One can also take advantage of this necessity by making an explicit record of one’s own knowledge used in the analysis, and using this as a record of the knowledge one is attributing to the speaker. For example, in Figure 1, lines 1-4 list properties of C furnace and lines 5-14 recount a method of calculation.  These points, as shown in the notes above, are also what one has to mention a person unfamiliar with the task before he or she can understand the report.

Inferring connecting material

As mentioned in the introduction, there are many reasons why verbal reports may be incomplete.  

One is that the speaker may not mention things that he or she thinks are obvious to the listener.  These are inferred, both in natural language understanding and in the present type of analysis.

Another reason for incompleteness is that thought is often faster than speech. It is not possible to reconstruct material that has passed through someone’s mind so quickly that no clue has been given about it in the report.  An example of this type of thought is that possibilities may be reviewed and rejected very rapidly while problem solving. 

[Also thought may be non-verbal, and many people have difficulty putting their thoughts into words.]

It can be possible however to reconstruct some types of intervening material when the speaker says something that must be the result of some thinking that he or she has not mentioned.  For example, in lines 10 and 14 of the above example the speaker states the result of a calculation, so he must have made the calculation in some way.  The report does not necessarily indicate how the intervening processes were carried out, only that they must have been done.

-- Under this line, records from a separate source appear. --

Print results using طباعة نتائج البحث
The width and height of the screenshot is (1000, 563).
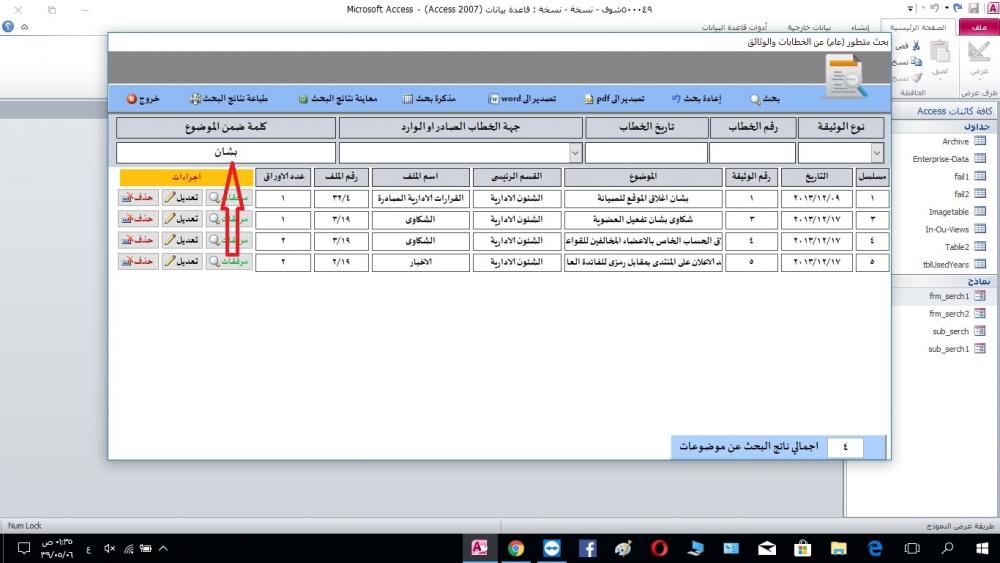(229, 99)
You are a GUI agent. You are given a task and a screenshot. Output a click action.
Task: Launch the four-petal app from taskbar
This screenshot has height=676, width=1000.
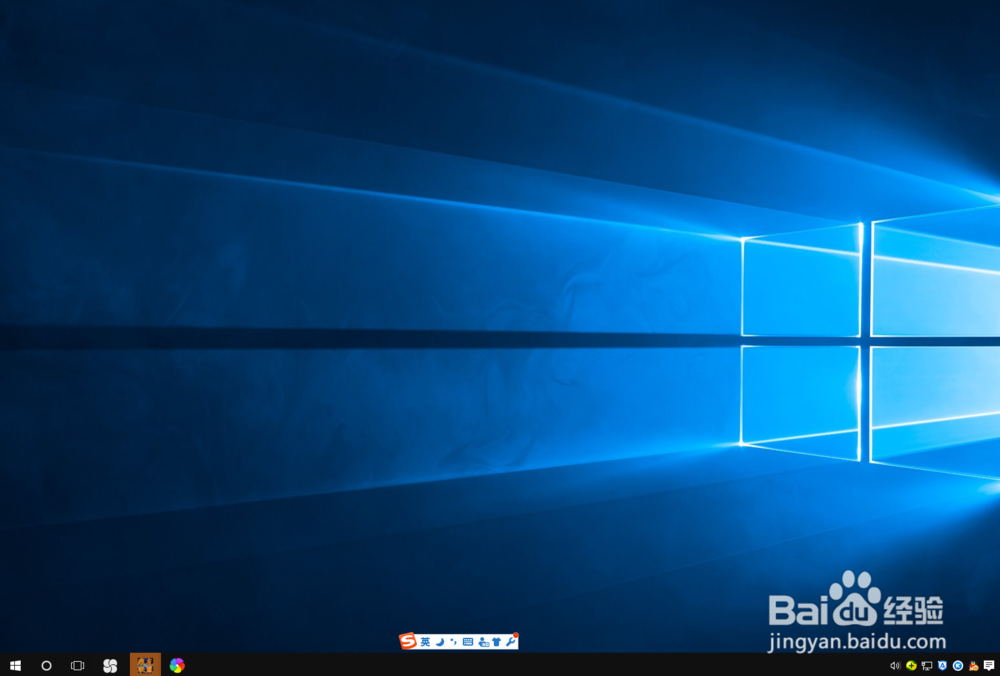point(110,665)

However in some tasks in which the same situation recurs frequently, as happens for example in many industrial process control tasks, it may be possible to combine what is said on different occasions to obtain a fuller account of what is happening.  In the above example, lines 5-10 can be interpreted as :




(Lower case indicates operations that are inferred, upper case items that are explicitly mentioned.  

This interpretation and generalisation has already involved considerable inference about underlying processes, this will be discussed further below.)

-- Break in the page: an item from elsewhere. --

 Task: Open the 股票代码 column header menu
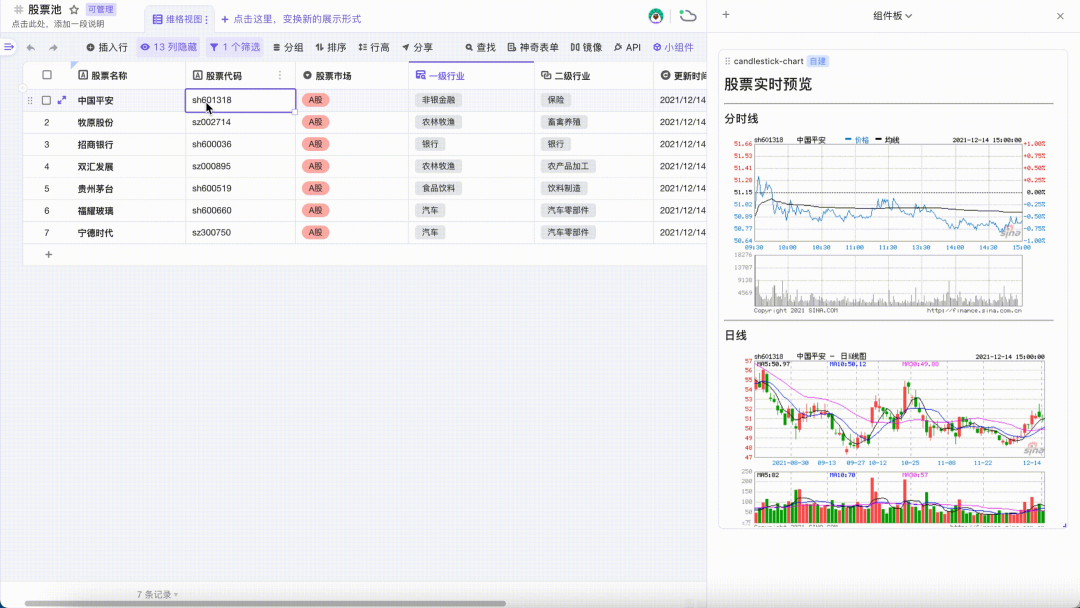pos(278,73)
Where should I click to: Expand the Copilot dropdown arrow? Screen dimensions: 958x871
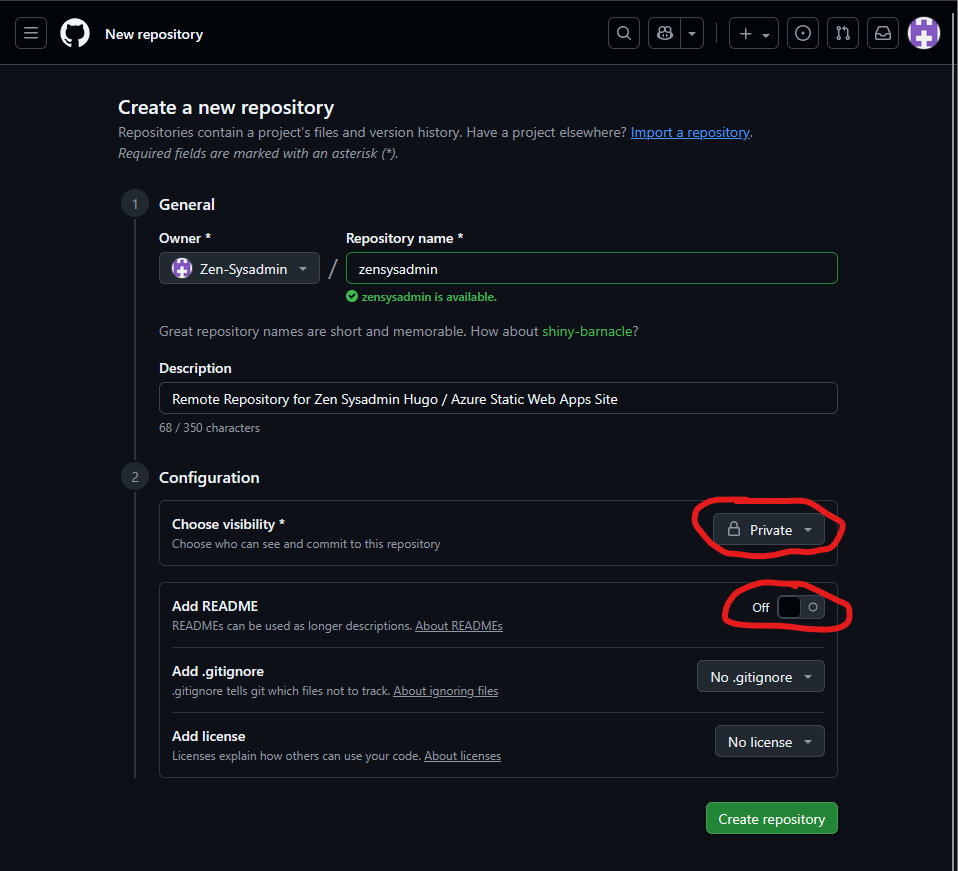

When these lines are combined with lines 12-14, a complete picture of the processes between line 8 and line 10 can be inferred :

(5) 12 read STAGE LENGTH


read time now

13 TIME SO FAR = time now - stage start time = Y

(10) 14 TIME TO GO = stage length - time so far = X

Together with the results from the identification and grouping of phrases, these inferences give the material that is used in further analyses.


There are many styles of analysis called content analysis.  These typically involve counting frequencies for categories of material.  There are standard computer programmes that count word frequencies, which have been used in many studies (see e.g. Hays, 1967; Dolezel and Bailey, 1969; also Tagg, Chapter 8 in this volume).  This section will give brief examples of analyses using frequency counts on categories of material that are more complex than words.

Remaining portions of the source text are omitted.